Report a vulnerability

Please describe in your report as clearly as possible how the issue can be reproduced; this helps us resolve it quickly. In most cases, the IP address or URL of the affected system and a description of the vulnerability will suffice. For more complex vulnerabilities, additional information may be required. If you choose to leave your contact details, we will get in touch with you.

Please make sure that:

You report the vulnerability as soon as possible after discovering it.
You do not share information about the security issue with others until you hear from us or the issue has been resolved.
You handle knowledge of the security issue responsibly, for example by not performing any actions beyond what is necessary to demonstrate the vulnerability.

What should you avoid?

Always refrain from the following actions:

- Installing malware
- Copying, modifying, or deleting data from a system
- Making changes to the system
- Repeatedly accessing the system or sharing access with others
- Using brute force to gain access to a system
- Using denial-of-service attacks or social engineering techniques

Report a vulnerability

Principles of Our Policy

When you report a vulnerability in accordance with the procedure, we have no reason to impose legal consequences related to your report. We treat your report confidentially and do not share personal data with third parties without your consent, unless required by law or by court order.

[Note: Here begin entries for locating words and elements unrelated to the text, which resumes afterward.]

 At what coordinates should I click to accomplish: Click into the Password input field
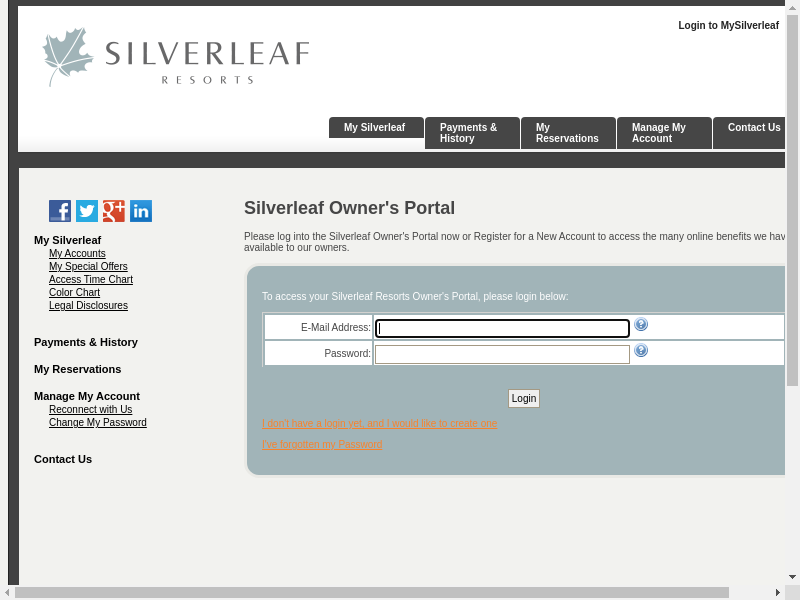point(502,354)
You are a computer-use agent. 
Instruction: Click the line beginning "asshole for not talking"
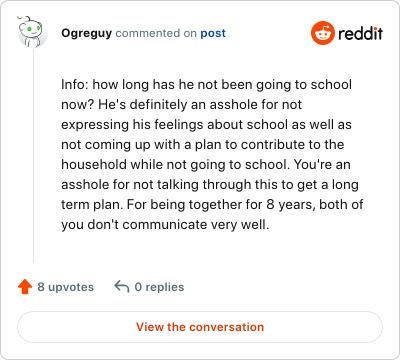coord(210,185)
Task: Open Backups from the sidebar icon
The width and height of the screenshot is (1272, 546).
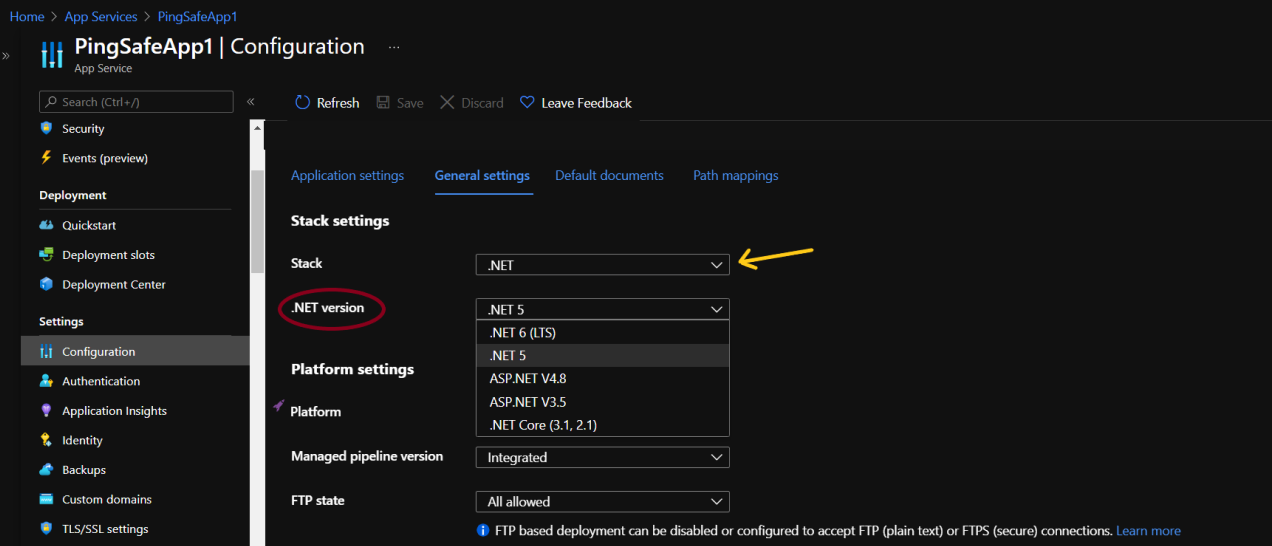Action: (x=46, y=470)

We will only mention your name as the discoverer of the reported vulnerability with your explicit permission.

You will receive an acknowledgment of receipt within one working day. Within 15 working days, we will respond to your report with an assessment. We will keep you informed about the progress of resolving the issue.

Intergas Verwarming BV aims to resolve the reported security issue in a system within 60 days. In consultation with you, we will determine whether and how the issue will be publicly disclosed after it has been resolved.